IN HIS public spat with businessman Nicos Shacolas, Paphos mayor Phedonas Phedonos claimed that some of the alleged irregularities regarding Turkish Cypriot land were aimed at enabling the former’s company, Cyprus Limni Resorts and Golf Courses, to build two golf courses in the area. How interesting that a shrewd businessman, like Shacolas, would want to build not one, but two golf courses in the western part of Cyprus.
The majority of Cyprus’ golf courses are now the ownership of a big bank which took them over in order to reduce the loans held by the developers that made them in the hope of selling holiday villas. The villas were sold, but the golf courses proved unviable businesses because of the big costs of maintaining and operating them and the inadequate number of paying customers. For the developers, the golf course was not a one-off, cost of sale, but an annual cost that had to be paid long after the holiday villas were sold.
Whether Limni Resorts will go ahead with the building of two planned courses, after the experiences of other developers, is not our concern. Our concern is the misguided government policy on golf courses, which underlines the little amount of thought that goes into its formulation and the superficiality with which important issues are approached. When Giorgos Lillikas was the commerce minister of the Papadopoulos government, he decided that for Cyprus to become a golf tourism destination about eight courses would be needed, because golfers demanded variety, and licences were duly issued.

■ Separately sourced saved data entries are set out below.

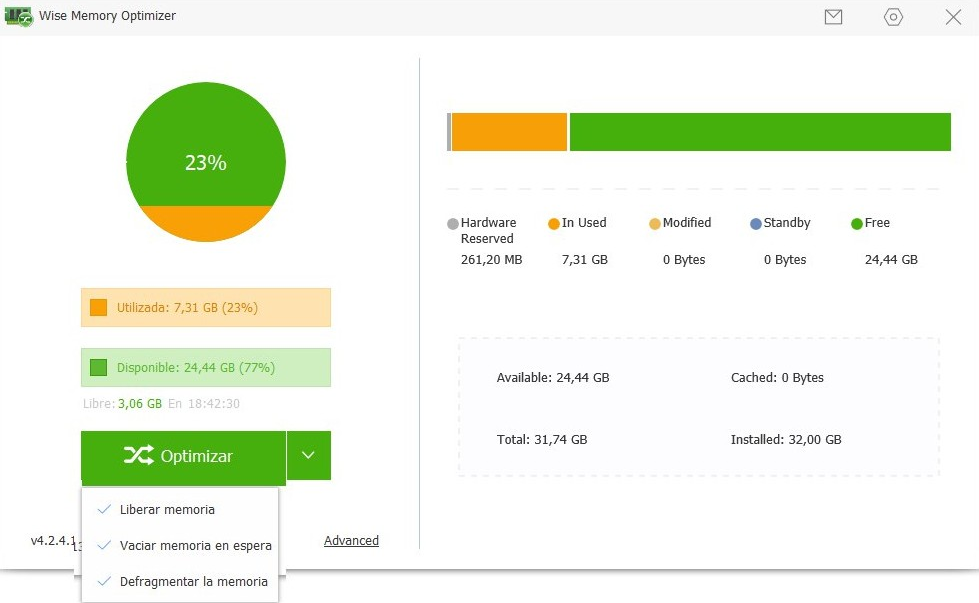Click the Wise Memory Optimizer logo
The image size is (979, 603).
pos(19,16)
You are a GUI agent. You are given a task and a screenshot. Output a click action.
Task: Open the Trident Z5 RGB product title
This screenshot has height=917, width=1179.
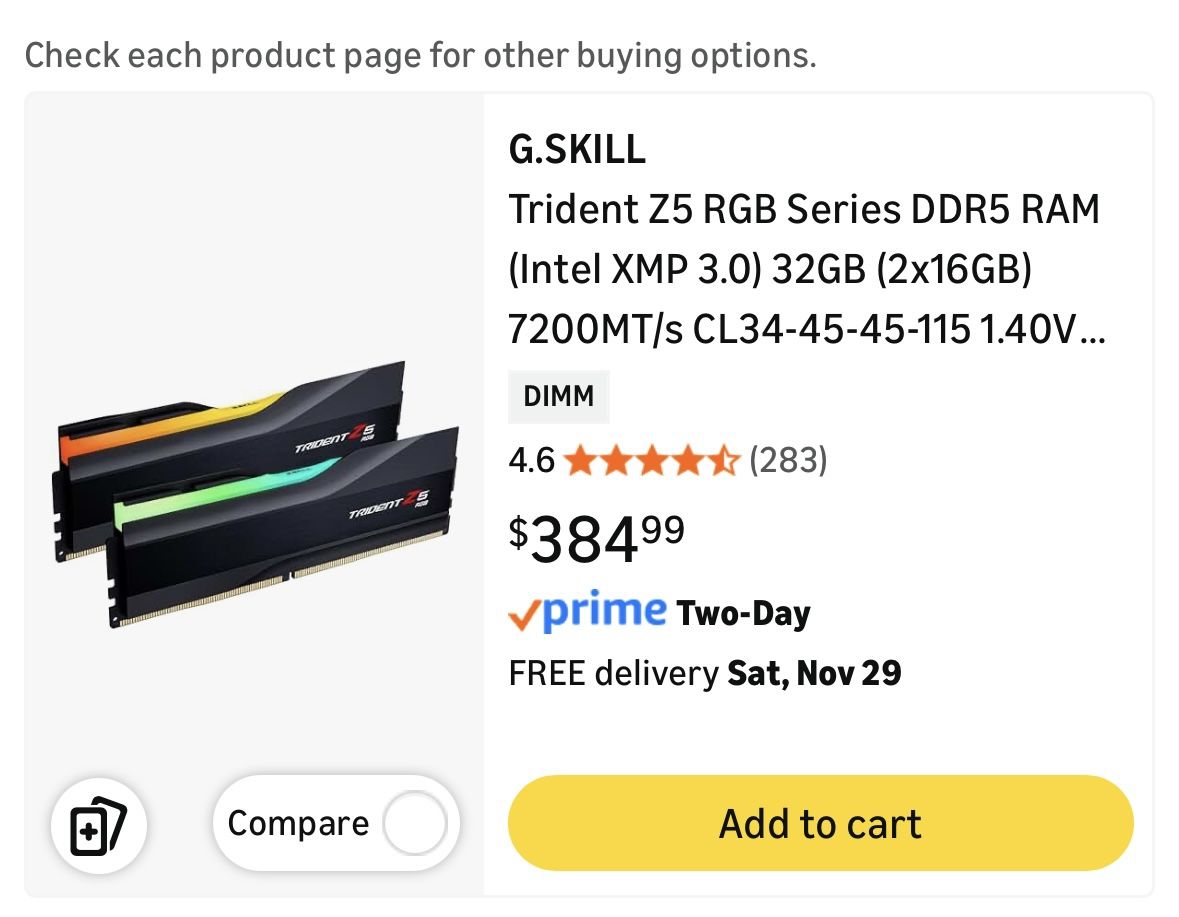(x=800, y=268)
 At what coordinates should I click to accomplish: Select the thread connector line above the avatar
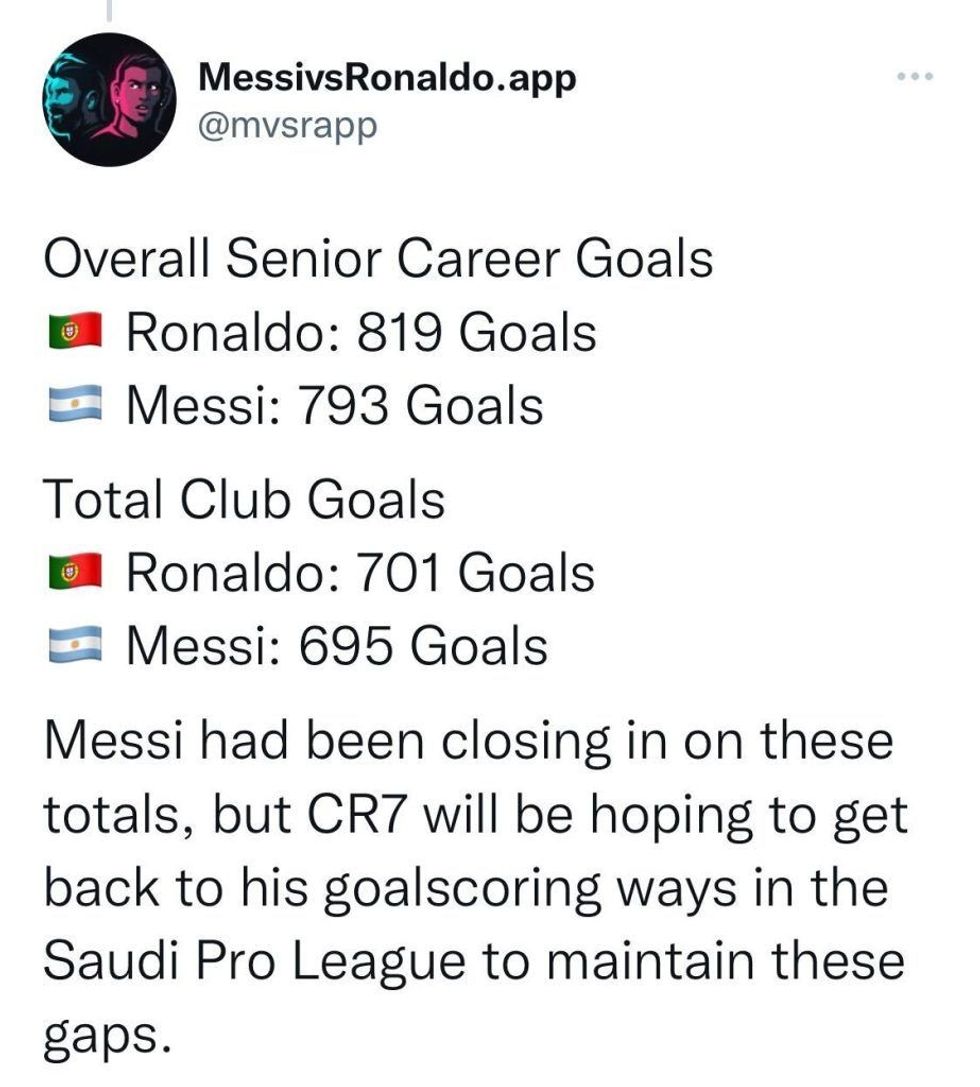108,10
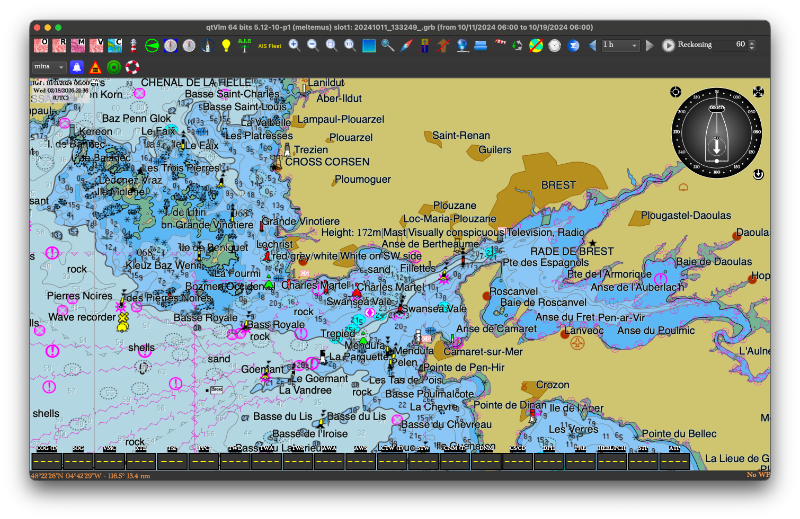
Task: Click the blue bell alarm icon
Action: click(76, 67)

Predictably, there was no examination of the environmental impact and, more vitally, the depletion of water resources. The fact that long droughts were a regular occurrence and Cyprus depended on desalination to meet water demand was ignored. It was not rational management of scarce water resources. Worse still, some of the course owners made agreements with the government for agricultural water rates. The developers were using subsidised water to keep their courses green and to sell villas.
The irony is that golf tourism never took off and it is not because we have not built eight courses yet. When our policy-makers were developing their plans, they might not have considered that Cyprus was a bit far away from our target market of European golfers, for whom Spain – the golf tourist’s destination – is much closer and easier to fly to.
Perhaps the bank that has now taken control of most courses will come up with a plan to make them viable, but we doubt there will be any more being built in the near future. The market has taken care of that, even though it has not stopped that waste of our scarce water resources.